Stored data:
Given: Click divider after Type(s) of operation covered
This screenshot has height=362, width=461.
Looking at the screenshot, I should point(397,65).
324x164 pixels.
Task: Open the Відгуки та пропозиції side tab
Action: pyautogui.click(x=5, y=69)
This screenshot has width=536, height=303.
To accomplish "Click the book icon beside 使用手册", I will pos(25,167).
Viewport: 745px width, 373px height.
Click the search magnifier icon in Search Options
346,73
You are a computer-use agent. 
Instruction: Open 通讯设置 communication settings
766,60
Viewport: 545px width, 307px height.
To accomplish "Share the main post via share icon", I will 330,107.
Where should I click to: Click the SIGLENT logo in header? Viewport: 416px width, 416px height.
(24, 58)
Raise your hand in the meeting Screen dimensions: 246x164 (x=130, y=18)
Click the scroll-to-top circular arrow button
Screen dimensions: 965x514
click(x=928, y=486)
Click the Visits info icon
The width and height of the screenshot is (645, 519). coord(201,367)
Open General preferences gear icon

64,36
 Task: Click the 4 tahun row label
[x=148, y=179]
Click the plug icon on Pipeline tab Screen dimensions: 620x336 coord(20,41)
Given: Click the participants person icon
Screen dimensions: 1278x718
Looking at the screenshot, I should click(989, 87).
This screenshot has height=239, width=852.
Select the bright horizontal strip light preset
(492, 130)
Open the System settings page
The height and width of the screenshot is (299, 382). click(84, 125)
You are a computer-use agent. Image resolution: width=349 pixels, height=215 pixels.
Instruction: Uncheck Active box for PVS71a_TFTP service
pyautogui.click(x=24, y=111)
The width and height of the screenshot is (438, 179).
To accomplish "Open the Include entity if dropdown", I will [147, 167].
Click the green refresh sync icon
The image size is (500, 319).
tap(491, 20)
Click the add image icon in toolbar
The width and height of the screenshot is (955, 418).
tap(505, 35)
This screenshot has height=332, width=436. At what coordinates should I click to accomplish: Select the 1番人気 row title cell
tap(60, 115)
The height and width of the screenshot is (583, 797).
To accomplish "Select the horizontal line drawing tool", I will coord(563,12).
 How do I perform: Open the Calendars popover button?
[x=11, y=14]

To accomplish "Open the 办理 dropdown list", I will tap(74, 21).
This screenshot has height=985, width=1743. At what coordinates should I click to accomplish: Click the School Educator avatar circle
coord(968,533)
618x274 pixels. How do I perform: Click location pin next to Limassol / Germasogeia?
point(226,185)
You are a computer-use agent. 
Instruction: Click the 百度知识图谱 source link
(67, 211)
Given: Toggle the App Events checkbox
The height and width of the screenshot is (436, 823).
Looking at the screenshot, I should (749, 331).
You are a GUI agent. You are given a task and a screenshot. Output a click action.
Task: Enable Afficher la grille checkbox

» **EXERCISE INSTRUCTIONS**
Please copy every line of the records above in which "checkbox" appears.

» **EXERCISE RESULT**
Given: Toggle the App Events checkbox
Task: Enable Afficher la grille checkbox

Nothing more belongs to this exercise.